Re: Will pay a $$$ bounty to fix threading issue

Posted: 2011-09-16T05:36:44-07:00
by RNHurt
The new IMv7 command line interface sounds like it could make a render farm much more palatable. Are there any IM roadmaps? I know open source software doesn't really have timelines but I'm still curious as to when this might be available.

Re: Will pay a $$$ bounty to fix threading issue

Posted: 2011-09-16T06:27:05-07:00
by magick
See http://www.imagemagick.org/script/porting.php for the ImageMagick version 7 porting guide. Anthony will add a section on the command line changes within a month or so.

Re: Will pay a $$$ bounty to fix threading issue

Posted: 2011-10-03T19:08:09-07:00
by anthony
I am being very caution with CLI changes at the moment, while I work out the low level plan of attack.

It currently looks however like I'll be integrating CLI handling more closely with the MagickWand interface, which will probably add more MagickWand functions as well.

However nothing will appear until I am satisfied I am not doing to seriously break something. I do not want to leave IMv7 in a broken state for a long period (this is a major re-write) so I am dooing much work off line until I have it working.
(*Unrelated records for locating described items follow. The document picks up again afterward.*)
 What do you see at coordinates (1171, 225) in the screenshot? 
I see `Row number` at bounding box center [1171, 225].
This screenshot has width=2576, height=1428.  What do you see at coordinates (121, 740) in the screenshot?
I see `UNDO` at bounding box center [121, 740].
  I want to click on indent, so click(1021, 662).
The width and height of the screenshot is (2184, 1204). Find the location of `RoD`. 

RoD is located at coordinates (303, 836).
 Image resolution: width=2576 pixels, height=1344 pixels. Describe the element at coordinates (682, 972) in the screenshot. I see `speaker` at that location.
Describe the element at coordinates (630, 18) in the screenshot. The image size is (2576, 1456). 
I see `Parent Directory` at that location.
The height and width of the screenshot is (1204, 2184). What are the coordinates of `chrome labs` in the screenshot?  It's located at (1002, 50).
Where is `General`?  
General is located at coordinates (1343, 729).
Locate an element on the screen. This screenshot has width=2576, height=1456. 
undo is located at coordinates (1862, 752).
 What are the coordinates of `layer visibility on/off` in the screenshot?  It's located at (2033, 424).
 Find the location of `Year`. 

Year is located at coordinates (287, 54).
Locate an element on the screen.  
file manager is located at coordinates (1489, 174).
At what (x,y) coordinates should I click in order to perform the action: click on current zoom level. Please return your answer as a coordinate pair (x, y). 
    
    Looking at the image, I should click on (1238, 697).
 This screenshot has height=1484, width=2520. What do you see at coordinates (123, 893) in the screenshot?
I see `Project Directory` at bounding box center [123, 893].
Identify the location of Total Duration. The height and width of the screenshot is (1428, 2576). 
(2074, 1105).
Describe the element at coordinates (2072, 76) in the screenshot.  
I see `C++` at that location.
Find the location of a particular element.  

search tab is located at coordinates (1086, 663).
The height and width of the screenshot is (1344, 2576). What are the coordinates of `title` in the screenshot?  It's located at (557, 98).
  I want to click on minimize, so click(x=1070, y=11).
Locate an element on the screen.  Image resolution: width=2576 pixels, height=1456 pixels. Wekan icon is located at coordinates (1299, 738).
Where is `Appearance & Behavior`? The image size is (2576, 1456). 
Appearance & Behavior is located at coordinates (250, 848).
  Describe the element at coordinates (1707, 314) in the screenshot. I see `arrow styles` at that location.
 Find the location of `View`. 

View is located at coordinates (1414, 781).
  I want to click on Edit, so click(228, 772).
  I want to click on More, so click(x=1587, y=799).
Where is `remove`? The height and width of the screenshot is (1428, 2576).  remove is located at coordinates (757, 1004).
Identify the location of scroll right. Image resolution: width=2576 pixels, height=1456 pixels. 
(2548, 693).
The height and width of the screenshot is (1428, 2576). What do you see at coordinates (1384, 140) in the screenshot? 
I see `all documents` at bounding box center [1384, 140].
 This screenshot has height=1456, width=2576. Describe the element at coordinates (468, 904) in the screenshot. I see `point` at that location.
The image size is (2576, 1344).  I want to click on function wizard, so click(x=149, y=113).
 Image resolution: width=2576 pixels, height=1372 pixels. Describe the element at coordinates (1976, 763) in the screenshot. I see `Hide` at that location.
My notes as to what I want the new interface to do is at
http://www.imagemagick.org/Usage/bugs/I ... ipting.txt
and percent escape handling expansion
http://www.imagemagick.org/Usage/bugs/I ... rcent.html

That latter will save the need for the calling/wrapper script from actually need a lot of image information when it will just feed it straight back into IM anyway. (long time IMv6 wish)

It will appear in 'porting' when I have things more concrete.